Klassifizierung von Bedrohungen

Mit dem Begriff Bedrohung wird in dieser Klassifikation jegliche Software bezeichnet, die direkt oder indirekt dem Rechner oder Netzwerk Schaden anrichtet, zum Verlust wichtiger (vertraulicher) Informationen führt oder Unbefugten ermöglicht, die Kontrolle über den Rechner zu übernehmen. In diesem Sinne fallen darunter alle schädlichen und anderen unerwünschten Programme. Im weitesten Sinne bezeichnet der Begriff „Bedrohung“ jede potentielle Gefahr für den Rechner oder das Netzwerk. Dazu zählen beispielsweise Sicherheitslücken, die Cyberkriminelle gern für Hackerangriffe nutzen.

Alle Typen der nachfolgend beschriebenen Programme sind potentiell in der Lage, die Integrität und Vertraulichkeit von Benutzerdaten zu beeinträchtigen. Programme, die sich nicht im System verstecken (z. B. einige Spam-Programme oder Sniffer) zählen traditionell nicht zu Computerbedrohungen, obwohl sie auch unter Umständen Schaden anrichten können.

## [Erfasste Daten]
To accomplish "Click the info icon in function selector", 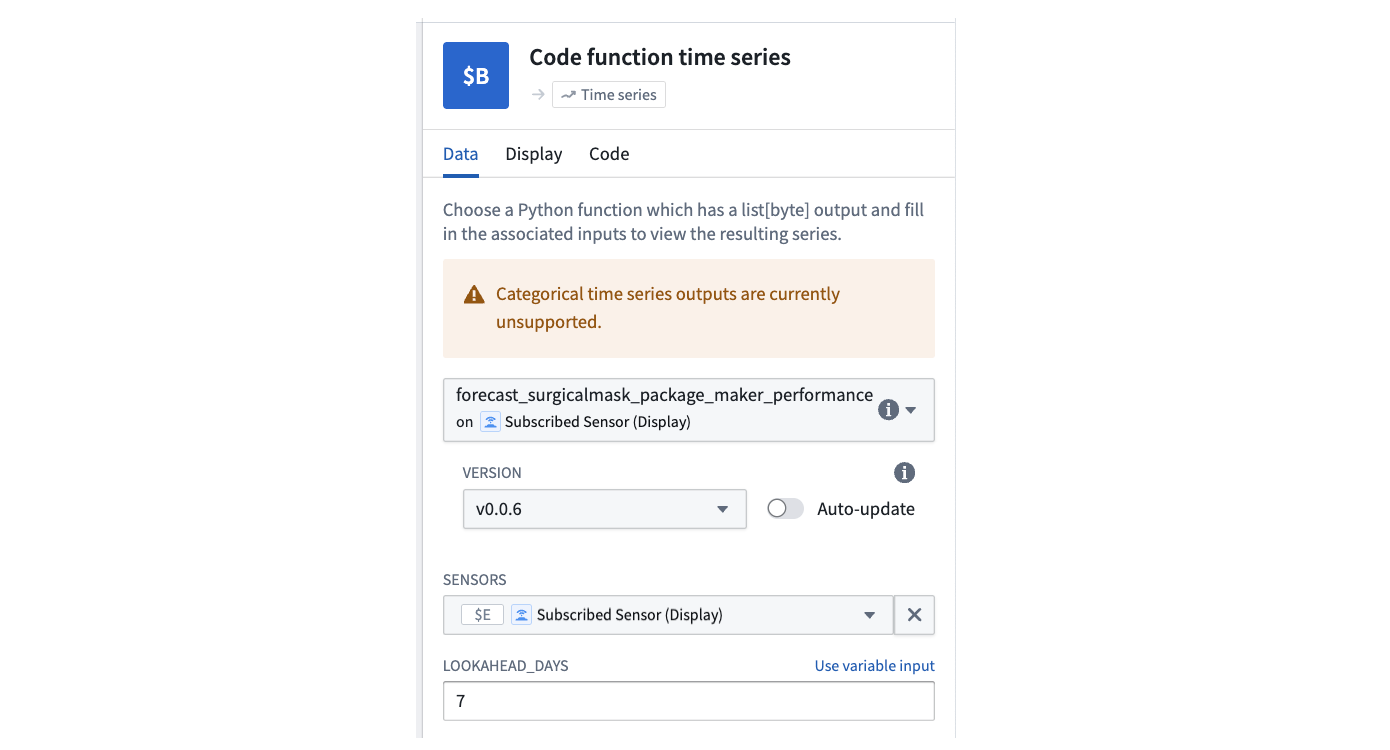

## [Aufgaben]
1. Beantworten Sie anhand des Textes über die Klassifizierung von Bedrohungen folgende Fragen:
(a) Was bezeichnet der Begriff „Bedrohung“ im weitesten Sinne?
(b) Welche Art potentieller Gefahr wird dafür als Beispiel genannt?
(c) Welche Programme zählen traditionell nicht zu Computerbedrohungen?
2. Schreiben Sie aus dem Text über die Klassifizierung von Bedrohungen den Abschnitt von „Mit dem Begriff“ bis einschließlich „für Hackerangriffe nutzen.“ wortgetreu ab.

## [Antworten]
1.
(a) Jede potentielle Gefahr für den Rechner oder das Netzwerk.
(b) Sicherheitslücken, die Cyberkriminelle gern für Hackerangriffe nutzen.
(c) Programme, die sich nicht im System verstecken, z. B. einige Spam-Programme oder Sniffer.

2.
Mit dem Begriff Bedrohung wird in dieser Klassifikation jegliche Software bezeichnet, die direkt oder indirekt dem Rechner oder Netzwerk Schaden anrichtet, zum Verlust wichtiger (vertraulicher) Informationen führt oder Unbefugten ermöglicht, die Kontrolle über den Rechner zu übernehmen. In diesem Sinne fallen darunter alle schädlichen und anderen unerwünschten Programme. Im weitesten Sinne bezeichnet der Begriff „Bedrohung“ jede potentielle Gefahr für den Rechner oder das Netzwerk. Dazu zählen beispielsweise Sicherheitslücken, die Cyberkriminelle gern für Hackerangriffe nutzen.